Let's take a trip back to the early 1990s, shall we? I was studying painting, drawing, and art history at Western Illinois University. Why did I pick Western? It was where my dad went to school, and it was close to home (25 miles), but really, WIU picked me. They gave me a free ride for four years, and most semesters I won additional scholarships, so it was almost like they were paying me to go to school there. I'm living proof that not having a social life in high school (and thereby earning a hefty ACT score) equals big, big bucks...in the 90s.
"Western is what you make of it," one of my advisors told me the first week I was there. "People complain about the Courier [WIU's newspaper] all the time, for example, but the easiest way to change that is to get involved and fix it yourself." During my junior and senior years, I attempted to fix it myself, along with my roommate Melinda. Melinda is an incredibly smart writer, and during her senior year she became the Courier's Editor In-Chief. I took over its (now defunct) arts and entertainment supplement, Clue Magazine. Room 1812 in Higgins Hall had effectively taken over the media at Western Illinois University. Our offices were in Western's Heating Plant Annex, which you can see in the delightful, not at all concentration camp-like photo above.

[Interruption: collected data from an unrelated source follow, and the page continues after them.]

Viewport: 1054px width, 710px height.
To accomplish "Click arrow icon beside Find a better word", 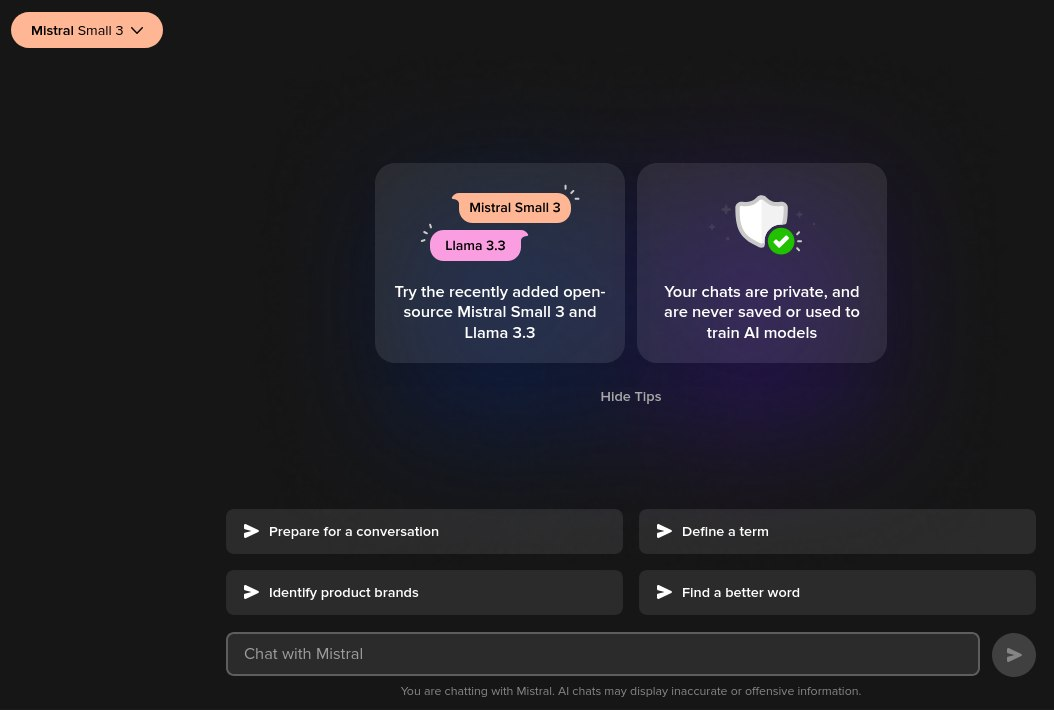I will 664,592.
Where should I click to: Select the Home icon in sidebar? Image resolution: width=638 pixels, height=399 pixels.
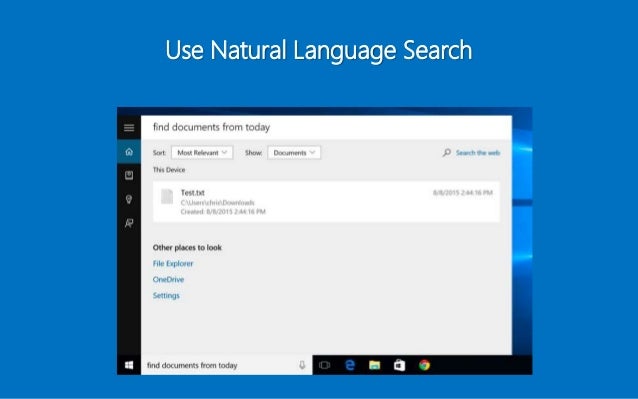pyautogui.click(x=129, y=152)

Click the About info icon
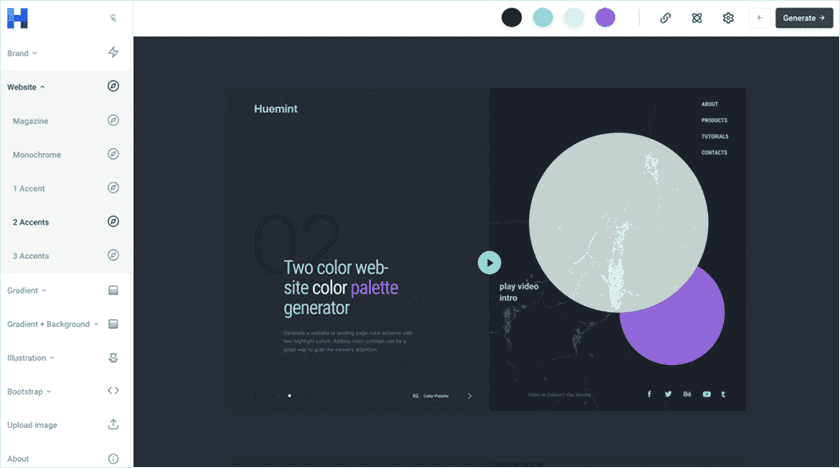click(113, 459)
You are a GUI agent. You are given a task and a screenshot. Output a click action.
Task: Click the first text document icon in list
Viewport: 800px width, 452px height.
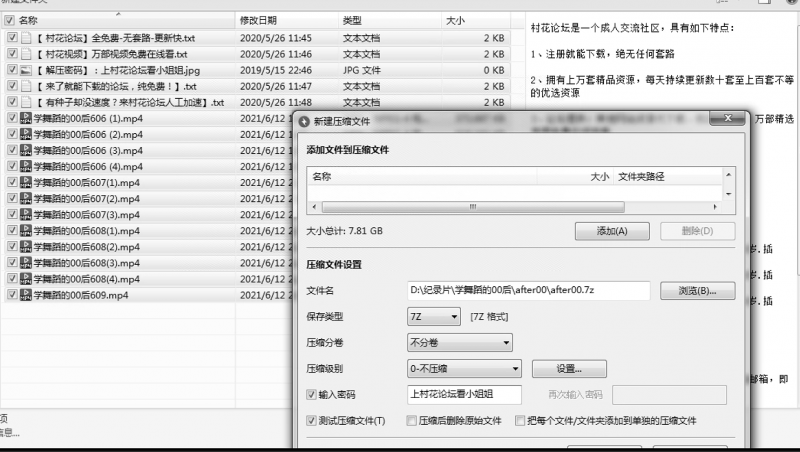[26, 37]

I was responsible for designing, writing, editing, typesetting, interviewing, and illustrating what you'd see in Clue. The production staff and I did it cut-and-paste style, using the kind of computers a state school might have had in the early 90s, a huge and weird printer machine, and good old Exacto knives and a waxer. I managed a staff of around five writers and our lone photographer, and together we put out a new edition of Clue every couple of weeks. It was a full-time job for which I was paid something like $250 per month.
Would I sound crazy if I said this was my dream job? Other than what I do now, this was my dream job.
"What you've made is a very visual Clue," observed Courier advisor Terry Lawhorn as he looked at the first issue under the Eddington administration. Illustrations were extremely important to me, and I wanted to add at least one to every article we published. Since nobody else on the staff could draw (art majors tended to shy away from journalism opportunities), and since people like Johnny Depp and Kyle MacLachlan (above) weren't exactly available for us to photograph, I created caricatures of the celebrities discussed in our articles, often on the same night that Clue was printed.
I won't say that my Clue set Western on fire, but at least my friends and art professors enjoyed seeing my extra-curricular work. WIU president Ralph Wagoner, who knew me because of the scholarships, liked to pop by the newspaper offices and say hi. He nicknamed me "The La Harpe Flash" which never exactly caught on, but when I told Jeff about it last night, he pouted, "Nobody ever called me Flash..."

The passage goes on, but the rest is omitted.